AAP also suggests that palivizumab prophylaxis may be considered in the following circumstances:⁶

• Infants <12 months of age with congenital airway abnormality or neuromuscular disorder that decreases the ability to manage airway secretions.
• Infants <12 months of age with cystic fibrosis with clinical evidence of CLD and/or nutritional compromise.
• Children <24 months with cystic fibrosis with severe lung disease (previous hospitalization for pulmonary exacerbation in the first year of life or abnormalities on chest radiography or chest computed tomography that persist when stable) or weight for length less than the 10th percentile.
• Infants and children <24 months who are profoundly immunocompromised.
• Infants and children <24 months undergoing cardiac transplantation during RSV season.

Palivizumab is administered as an intramuscular injection for infants and children <24 months with the dose 15 mg/kg once monthly throughout RSV season. The first dose should be administered prior to commencement of RSV season.⁵

If child is hospitalized at the start of RSV season, palivizumab should be given 48 to 72 hours before discharge or promptly after discharge per AAP 2014 guidelines. The AAP recommends a maximum 5 doses per season and if hospitalization occurs for breakthrough RSV infection, monthly prophylaxis should be discontinued for the remainder of that season.⁶

For cardiopulmonary bypass patients, the dose of 15 mg/kg should be administered as soon as possible after cardiopulmonary bypass procedure or at the conclusion of extracorporeal membrane oxygenation, even if <1 month from previous dose. A 58% decrease in palivizumab serum concentrations has been noted after cardiopulmonary bypass.⁶

Children with comorbidities may be more severely infected with RSV. These patients may develop acute respiratory failure and often require hospital treatment.

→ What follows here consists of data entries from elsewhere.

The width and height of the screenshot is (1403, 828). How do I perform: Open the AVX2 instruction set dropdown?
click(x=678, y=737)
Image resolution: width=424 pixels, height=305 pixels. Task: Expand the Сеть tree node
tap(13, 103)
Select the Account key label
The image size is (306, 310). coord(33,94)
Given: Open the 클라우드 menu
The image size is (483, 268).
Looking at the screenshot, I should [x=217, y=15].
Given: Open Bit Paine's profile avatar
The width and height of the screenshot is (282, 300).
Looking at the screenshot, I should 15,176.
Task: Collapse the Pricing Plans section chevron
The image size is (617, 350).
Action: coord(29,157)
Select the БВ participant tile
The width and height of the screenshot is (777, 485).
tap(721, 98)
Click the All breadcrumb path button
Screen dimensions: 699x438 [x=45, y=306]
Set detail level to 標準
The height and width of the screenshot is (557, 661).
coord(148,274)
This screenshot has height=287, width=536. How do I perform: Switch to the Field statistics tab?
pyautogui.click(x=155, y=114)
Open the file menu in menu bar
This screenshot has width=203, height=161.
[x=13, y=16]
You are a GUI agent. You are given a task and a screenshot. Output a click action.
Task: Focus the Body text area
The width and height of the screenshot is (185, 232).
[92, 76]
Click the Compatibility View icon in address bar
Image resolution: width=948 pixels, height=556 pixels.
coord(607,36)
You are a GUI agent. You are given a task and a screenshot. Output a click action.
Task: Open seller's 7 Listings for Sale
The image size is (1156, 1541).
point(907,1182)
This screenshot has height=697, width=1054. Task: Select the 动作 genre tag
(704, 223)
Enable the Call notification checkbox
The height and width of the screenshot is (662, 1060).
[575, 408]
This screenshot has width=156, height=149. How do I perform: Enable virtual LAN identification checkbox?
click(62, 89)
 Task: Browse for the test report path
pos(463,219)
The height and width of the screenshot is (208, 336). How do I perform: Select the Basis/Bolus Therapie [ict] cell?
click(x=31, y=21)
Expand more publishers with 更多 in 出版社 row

The serious complications include secondary bacterial pneumonia and otitis media. In this group of patients, the initial infection of the upper respiratory tract often spreads to the lower respiratory tract, causing bronchitis and pneumonia. Treatment of RSV infection, as with other acute respiratory viral diseases, is symptomatic.

References

1. CDC. Respiratory Syncytial Virus Infection (RSV). RSV in Infants and Young Children. Accessed October 20, 2022. https://www.cdc.gov/rsv/high-risk/infants-young-children.html.
2. Cohen JI, Wilson E. Antiviral Chemotherapy, Excluding Antiretroviral Drugs. In: Loscalzo J, Fauci A, Kasper D, Hauser S, Longo D, Jameson J. eds. Harrison's Principles of Internal Medicine, 21e. McGraw Hill; 2022. Accessed October 20, 2022. https://accesspharmacy-m hmedical-com.roosevelt.idm.oclc.org/content.aspx?bookid=3095&sectionid=263965262
3. Alansari K, Toaimah FH, Almatar DH, El Tatawy LA, Davidson BL, Qusad MIM. Monoclonal antibody treatment of RSV bronchiolitis in young infants: a randomized trial. Pediatrics. 2019;143(3):e20182308.
4. Synagis (palivizumab) [prescribing information]. Gaithersburg, MD: MedImmune, LLC; May 2017.
5. Synagis (palivizumab) [product monograph]. St-Laurent, Quebec, Canada: AbbVie Corporation; March 2018.
6. American Academy of Pediatrics (AAP). Committee on Infectious Diseases and Bronchiolitis Guidelines Committee. Updated guidance for palivizumab prophylaxis among infants and young children at increased risk of hospitalization for respiratory syncytial virus infection. Pediatrics. 2014;134(2):415-420. doi: 10.1542/peds.2014-1665.
7. American Academy of Pediatrics (AAP). AAP Publications Reaffirmed. Pediatrics. 2019;144(2). pii: e20191767. doi: 10.1542/peds.2019-1767.